[Short task] Copy out, unchanged, the lines that run from the one containing "Tap the label 2 Column base" through the last line, leaving the pictures out of your answer.

--- Begin Input data ---

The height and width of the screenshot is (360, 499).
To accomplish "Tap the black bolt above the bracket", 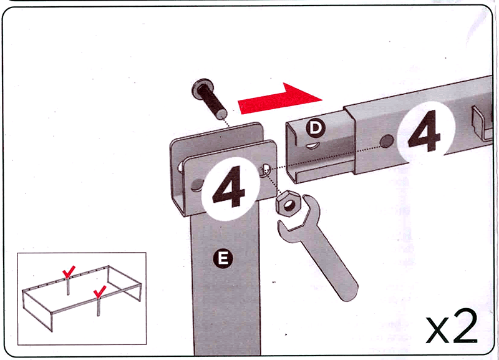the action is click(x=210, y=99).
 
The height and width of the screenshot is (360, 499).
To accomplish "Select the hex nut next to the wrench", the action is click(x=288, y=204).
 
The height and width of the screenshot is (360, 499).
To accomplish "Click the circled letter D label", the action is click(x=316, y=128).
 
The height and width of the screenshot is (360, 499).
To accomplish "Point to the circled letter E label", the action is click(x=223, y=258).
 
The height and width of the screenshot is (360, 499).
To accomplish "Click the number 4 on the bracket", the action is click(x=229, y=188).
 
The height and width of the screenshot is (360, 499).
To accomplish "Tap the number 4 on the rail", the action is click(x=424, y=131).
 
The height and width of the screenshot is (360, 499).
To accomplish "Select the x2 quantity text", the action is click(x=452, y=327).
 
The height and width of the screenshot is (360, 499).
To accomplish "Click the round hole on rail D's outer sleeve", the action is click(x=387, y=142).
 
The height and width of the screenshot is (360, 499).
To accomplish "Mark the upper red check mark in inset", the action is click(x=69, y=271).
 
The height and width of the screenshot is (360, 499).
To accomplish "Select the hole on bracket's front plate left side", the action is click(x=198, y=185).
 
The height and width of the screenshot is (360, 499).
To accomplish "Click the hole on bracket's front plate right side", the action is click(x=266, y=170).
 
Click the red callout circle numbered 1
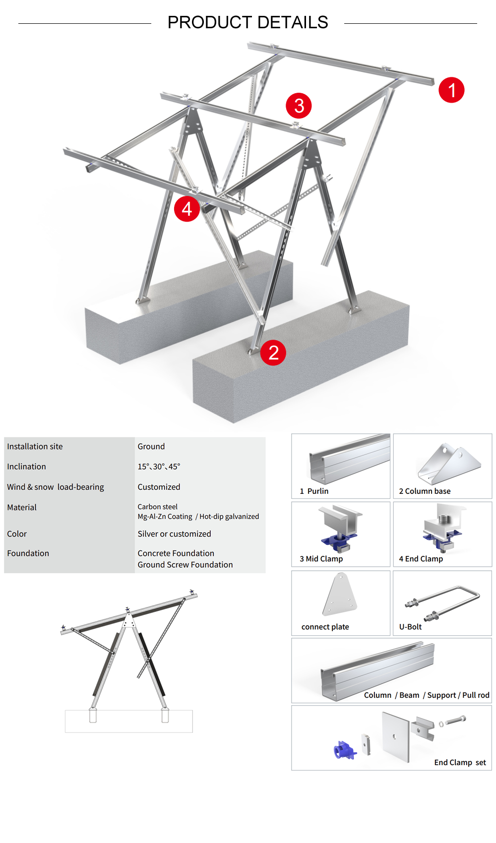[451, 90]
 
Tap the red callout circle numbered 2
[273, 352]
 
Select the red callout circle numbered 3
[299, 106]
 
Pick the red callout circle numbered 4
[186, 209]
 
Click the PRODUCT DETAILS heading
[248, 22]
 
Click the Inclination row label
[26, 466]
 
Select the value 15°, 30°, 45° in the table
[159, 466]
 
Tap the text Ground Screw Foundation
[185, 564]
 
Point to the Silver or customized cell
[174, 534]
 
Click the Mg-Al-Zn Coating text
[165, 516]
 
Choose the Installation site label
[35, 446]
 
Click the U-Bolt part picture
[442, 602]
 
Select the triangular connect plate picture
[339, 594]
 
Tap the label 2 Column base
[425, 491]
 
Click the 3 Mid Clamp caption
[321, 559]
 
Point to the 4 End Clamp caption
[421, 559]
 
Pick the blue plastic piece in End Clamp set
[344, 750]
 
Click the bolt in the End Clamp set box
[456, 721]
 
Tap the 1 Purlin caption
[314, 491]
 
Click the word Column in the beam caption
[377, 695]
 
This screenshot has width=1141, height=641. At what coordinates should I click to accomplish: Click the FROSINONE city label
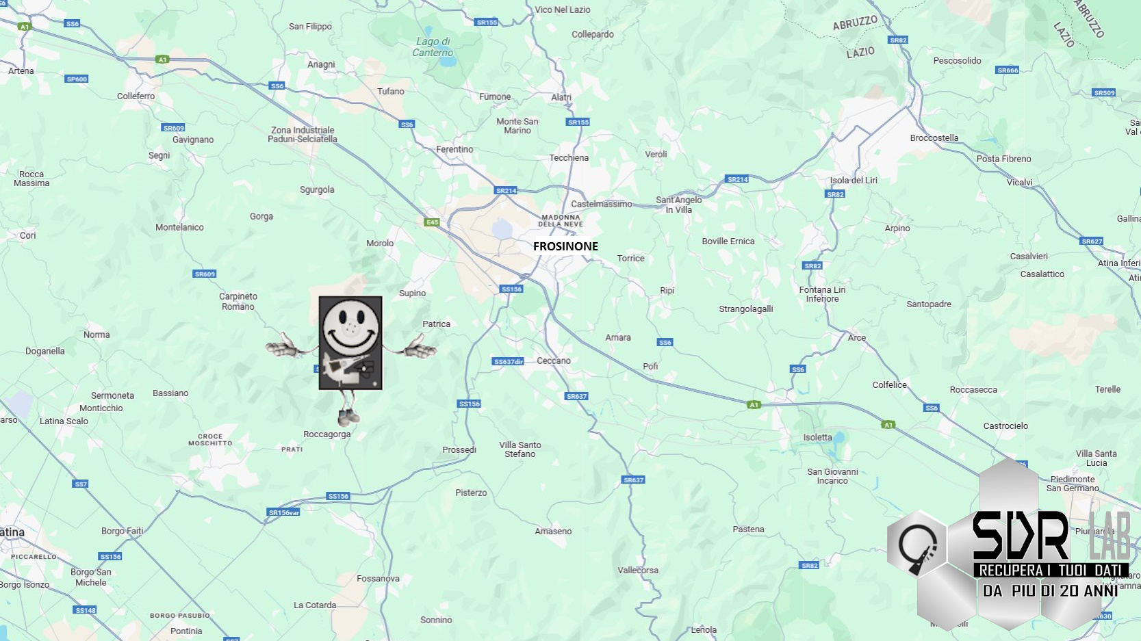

--- End Input data ---

[The answer]
Tap the label 2 Column base
[425, 491]
 
Click the 3 Mid Clamp caption
[321, 559]
 
Point to the 4 End Clamp caption
[421, 559]
 
Pick the blue plastic piece in End Clamp set
[344, 750]
 
Click the bolt in the End Clamp set box
[456, 721]
 
Tap the 1 Purlin caption
[314, 491]
 
Click the word Column in the beam caption
[377, 695]
 
This screenshot has width=1141, height=641. At what coordinates should I click to accomplish: Click the FROSINONE city label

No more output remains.